Your task -
Search the records below for the word "pixels". Copy each line where it occurs.
Records supplied below:
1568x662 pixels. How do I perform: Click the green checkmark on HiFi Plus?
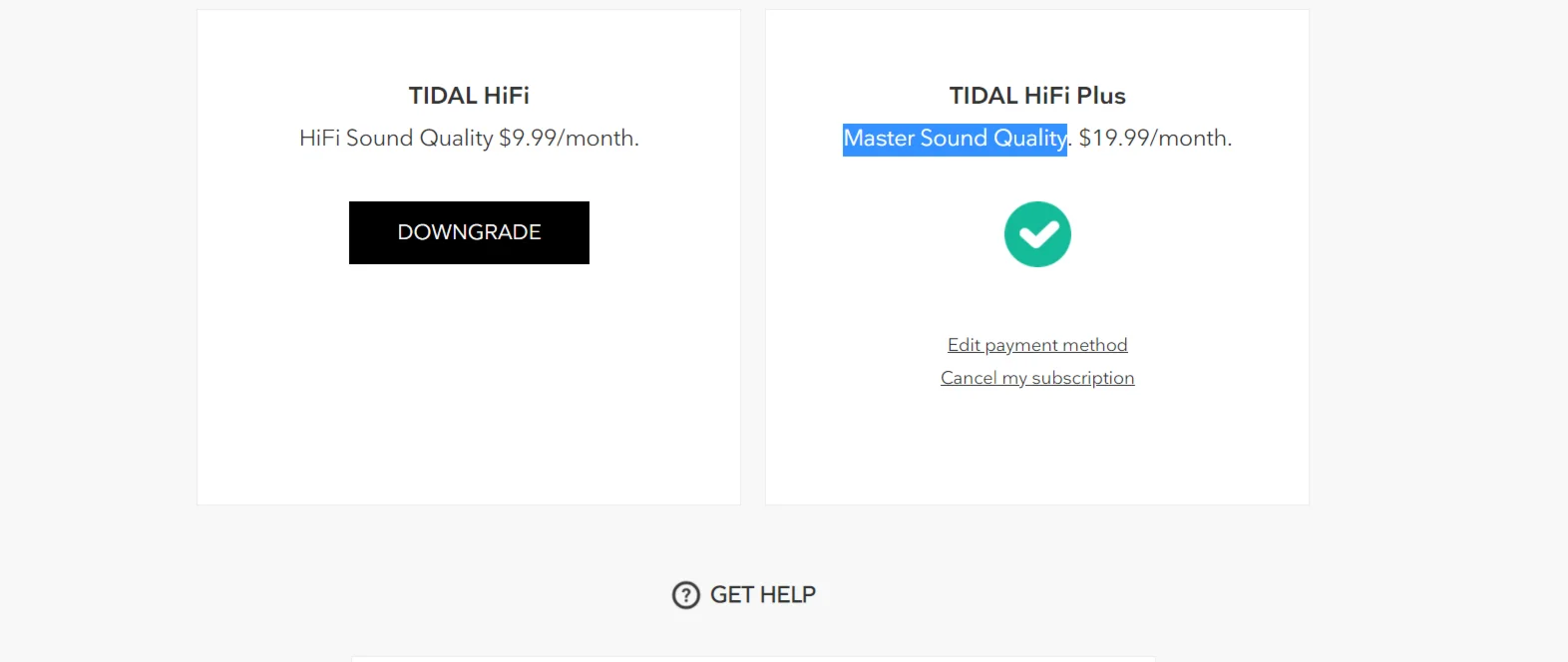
End of Records supplied.
Records supplied below:
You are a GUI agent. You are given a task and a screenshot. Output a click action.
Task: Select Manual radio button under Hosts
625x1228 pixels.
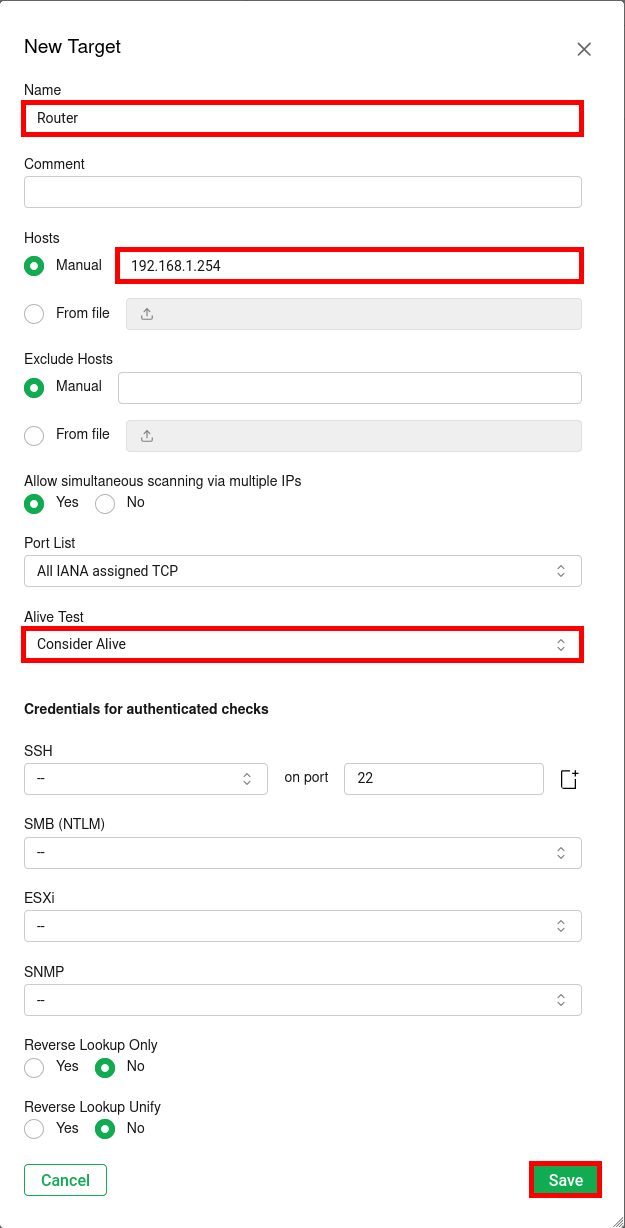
End of Records supplied.
Records supplied below:
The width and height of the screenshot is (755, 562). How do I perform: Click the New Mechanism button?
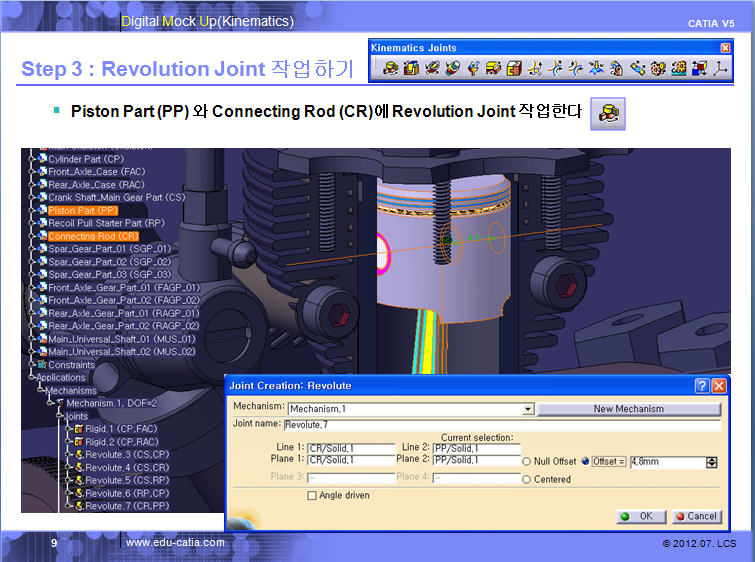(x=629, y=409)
End of Records supplied.
Task solution -
1568x662 pixels. How do I perform: Click the green checkmark on HiFi Plus?
625x1228 pixels.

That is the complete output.